§ **Challenge A**
Using the beet hummus passage, decide whether each statement agrees with it: (i) the dip is made with canned chickpeas; (ii) the beet can only be roasted; (iii) the dip is presented as a traditional version. Answer yes or no for each and quote the deciding words.
§ **Challenge B**
From the beet hummus passage, reproduce word for word the part that opens with the words containing "This take on" and closes with "(or roasted) beets.".
--- start of Passage to read ---
I’ve been meaning to develop a hummus recipe of my own (I live for a homemade dip) and figured regular hummus is great, but beet hummus is even better. I mean, there just aren’t enough fuchsia foods out there, ya know?
This take on the Middle Eastern dip may not be traditional, but it is a fun and gorgeous twist. The beet lends a slightly sweet and earthy quality to the hummus, which is balanced perfectly with tangy lemon juice.
Quick Recipe Summary
- What: An easy homemade dip (vegan + gluten-free) made with canned chickpeas and boiled (or roasted) beets.
- Why You Should Make It: It’s an eye-catching twist on classic hummus that works as a dip, a sandwich spread, or a dinner party appetizer.
- How: You boil a small beet until tender, then peel it, and blend with drained chickpeas, tahini, and standard hummus seasonings.
Beet Nutrition Notes
Beets (a.k.a. beetroots) are one of the most powerful superfoods out there. They are packed with fiber and Vitamin C (an antioxidant), as well as minerals like folate, potassium, and iron. Beets are also known to have blood pressure-lowering effects. If you’re looking to add more beets to your diet, hummus is an easy place to start!
--- end of Passage to read ---
--- start of Listed records ---
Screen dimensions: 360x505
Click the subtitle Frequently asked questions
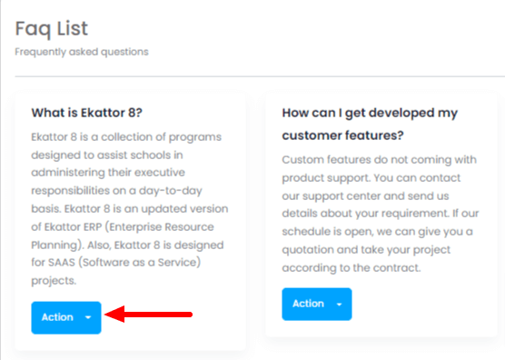pos(82,52)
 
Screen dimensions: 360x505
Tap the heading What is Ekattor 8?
pos(86,113)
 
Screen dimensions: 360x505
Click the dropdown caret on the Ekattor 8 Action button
pos(88,317)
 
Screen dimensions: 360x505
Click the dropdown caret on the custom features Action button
pos(339,304)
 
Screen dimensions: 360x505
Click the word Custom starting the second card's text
pos(303,160)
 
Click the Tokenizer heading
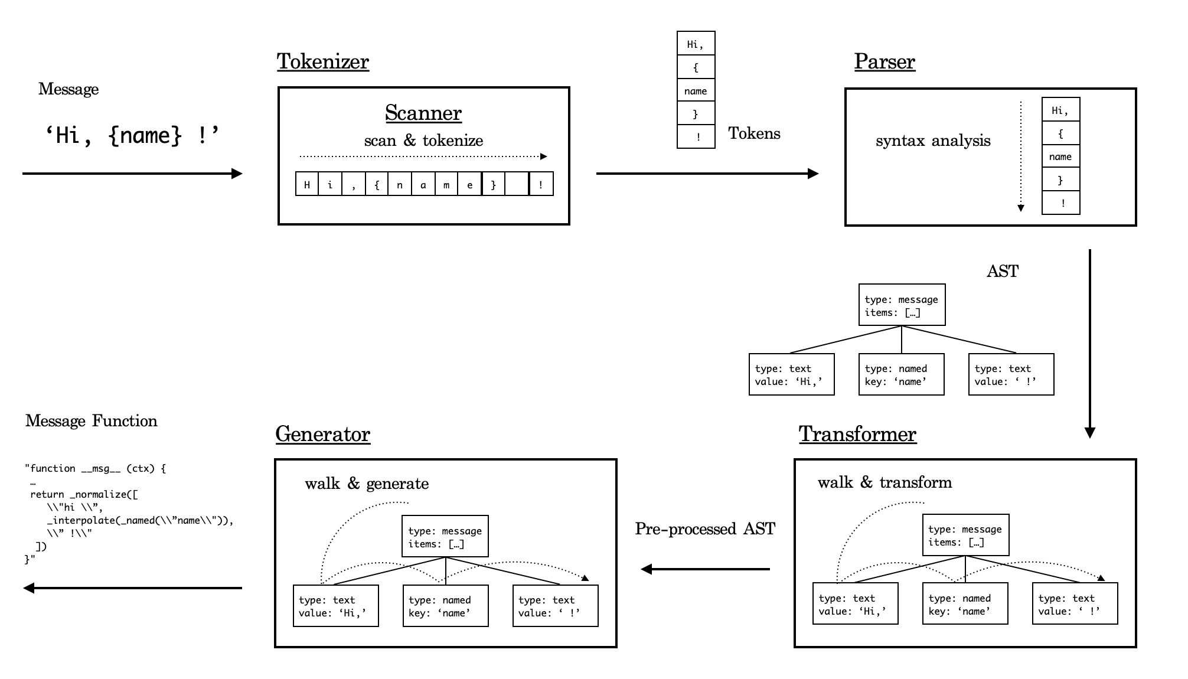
--- end of Listed records ---
§ **Task response A**
(i) Yes: "made with canned chickpeas"
(ii) No: "boiled (or roasted) beets"
(iii) No: "may not be traditional"

§ **Task response B**
This take on the Middle Eastern dip may not be traditional, but it is a fun and gorgeous twist. The beet lends a slightly sweet and earthy quality to the hummus, which is balanced perfectly with tangy lemon juice.
Quick Recipe Summary
- What: An easy homemade dip (vegan + gluten-free) made with canned chickpeas and boiled (or roasted) beets.